As I sat down in the comfortable black leather couch this evening, week two of five, I looked around the room and took note of the women that surrounded me.  They did not look angry, they did not look crazed and not one foamed from the mouth.  When I heard each one of their short stories of what brought them to this place, I realized that I am far from alone and the company I keep is of moms, grandmothers, sisters, lovers, store clerks, teachers, lawyers, they are all of us, the difference is... each one of us for what ever reason is there to change. Each one of us wants to learn, we recognize a need to change.

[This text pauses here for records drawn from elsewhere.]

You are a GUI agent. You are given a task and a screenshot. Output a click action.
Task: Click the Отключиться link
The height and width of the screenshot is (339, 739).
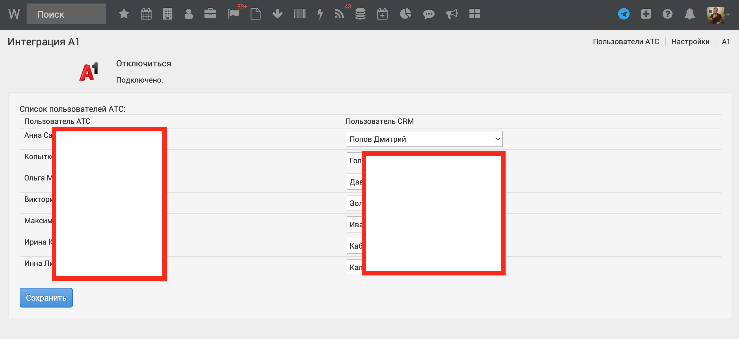144,64
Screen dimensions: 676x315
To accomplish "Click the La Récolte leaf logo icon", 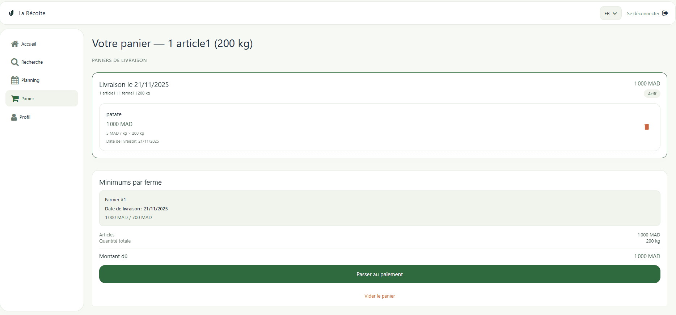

The first week I sat with these women I was full of emotion, I was ashamed to be there, ashamed to be seen, scared to share. And now this week, a week after learning a few small skills I entered the room excited to share, to learn, to be open and willing to go deeper and further into my soul, into my being.   I am excited to change, the possibilities of learning skills to keep me from saying and doing out of anger, things I can never take back.  I want to live my life with no regrets, but I also want to live my life full of kindness and love. 

As she got in her car to drive home she reflected on the last two weeks and what she learned in these classes,  change would not be easy, if it were everyone would do it, and it would be no big deal. But by being present, being conscious of her feelings and practising QTIP she may just be able to do this.  And then she imagined a life where she never lost her cool, a life where her children heard praise ten times more than they heard her yell.  For the first time in her life she felt as though she was ready to be herself, to be person she was born to be, to act as she wants to act not as she'd been taught.    She was ready to be the Mom, wife, friend she imagined.  Not imitating her parents, but parenting as Alyson would parent. 

I am not saying my parents did not do an excellent job, they did, rather there are things I would like to change about myself.  Things I would like to re-learn as an adult, as a parent, as a wife, as a friend.